* Text extract

:::

Views under article 5 (4) of the Optional Protocol

 

1.         The author of this communication (initial letter dated 16 February 1977 and further letters dated 20 October 1977 and 4 April and 18 May 1978) is a Uruguayan national, residing in Mexico. He was twenty years old at the time of the submission of the communication in 1977.

 

2.         The author states that he was arrested in Uruguay in April and released in May 1975 and that he was then rearrested on 18 September 1975 and detained until he escaped from custody on 4 June 1976. On both occasions, those apprehending him indicated that the reason for his arrests was that he was suspected of being a militant communist, which he denied. He alleges that he was subjected to torture during the first period of detention and again during the first 15 days after he was rearrested. He describes the alleged torture methods in some detail and named several officers responsible for the treatment. The author alleges that after he was rearrested he was initially kept incommunicado for 65 days and thereafter transferred to E1 Cilindro sports stadium in Montevideo which he claims was used for lowsecurity political detainees and where he remained for six months. He states that he was brought before a military judge on three occasions (23 October and 12 December 1975 and on 2 June 1976) but that no steps were taken to commit him for trial or to release him. On 4 June 1976 the author claims that he gained his freedom by escaping. The author claims that the following provisions of the International Covenant on Civil and Political Rights have been violated by the Uruguayan authorities: articles 7, 9, 10, 14 (1), (2), (3), 18 (1), (2), 19 (1), (2).

 

3.         The author maintains that in practice there are no domestic remedies available in Uruguay because when applicable they are subjected to a very restrictive interpretation by the authorities concerned. He further states that the right of habeas corpus is denied to persons detained under "prompt security measures" (Medidas prontas de seguridad), which, he claims, constitutes an abusive interpretation of article 168 (17) of the Constitution. In addition, guarantees set forth in that article are allegedly never observed. He claims that he had no access to legal assistance while he was kept in detention, since the right to defence is not recognized by the authorities until a prosecution has been initiated. He states that he has not submitted his case to any other international organization.

:::

* Material provided

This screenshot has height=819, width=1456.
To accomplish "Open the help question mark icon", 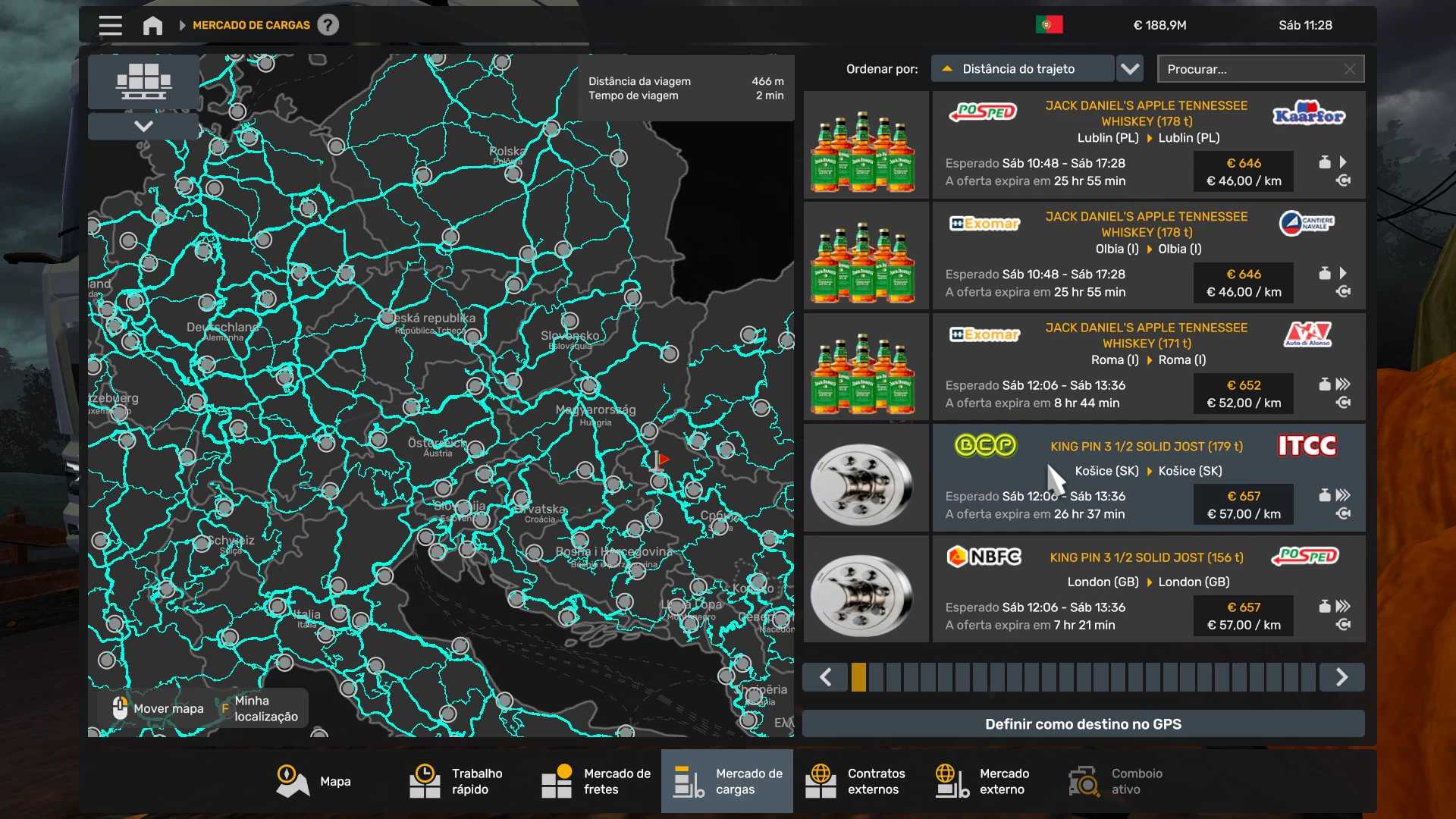I will (x=328, y=25).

:::

* Things to do
**a)** According to the Uruguay detention text, how many days was the author held incommunicado after he was rearrested?
**b)** Carry on the Uruguay detention text from its final sentence.
The listing is unrelated to the text and comes from a different source.

* Written responses
**a)** 65 days.

**b)**
 

4.         On 26 August 1977, the Human Rights Committee decided to transmit the communication to the State party, under rule 91 of the provisional rules of procedure, requesting information and observations relerant to the question of admissibility.

 

5.         By a note dated 27 October 1977, the State party objected to the admissibility of the communication on two grounds:

 

(a)        The same matter had already been examined by the Inter-American Commission on Human Rights under cases Nos. 1968 and 2109;

 

(b)       The alleged victim had not exhausted all available domestic remedies.

 

6.         On 26 January 1978, the Human Rights Committee

 

(a)        Decided that case No. 1968 submitted to the Inter-American Commission on Human Rights on 26 July 1975, could not relate to events alleged to have taken place on or after 23 March 1976, the date on which the Covenant and the Optional Protocol entered into force for Uruguay and, therefore, did not preclude the Committee, under article 5 (2) (a) of the Optional Protocol, from consideration of the communication submitted to it on 16 February 1977;

 

 (b)      Requested clarification from the author of the communication about the other case allegeally concerning him before the Inter-American Commission on Human Rights (case No. 2109, October 1976); and

 

 (c)       Informed the State party that "unless the State party gives details of the remedies which it submits have been available to the author in the circumstances of his case, together with evidence that there would be a reasonable prospect that such remedies would be effective", the communication will "not be considered inadmissible in so far as exhaustion of domestic remedies is concerned".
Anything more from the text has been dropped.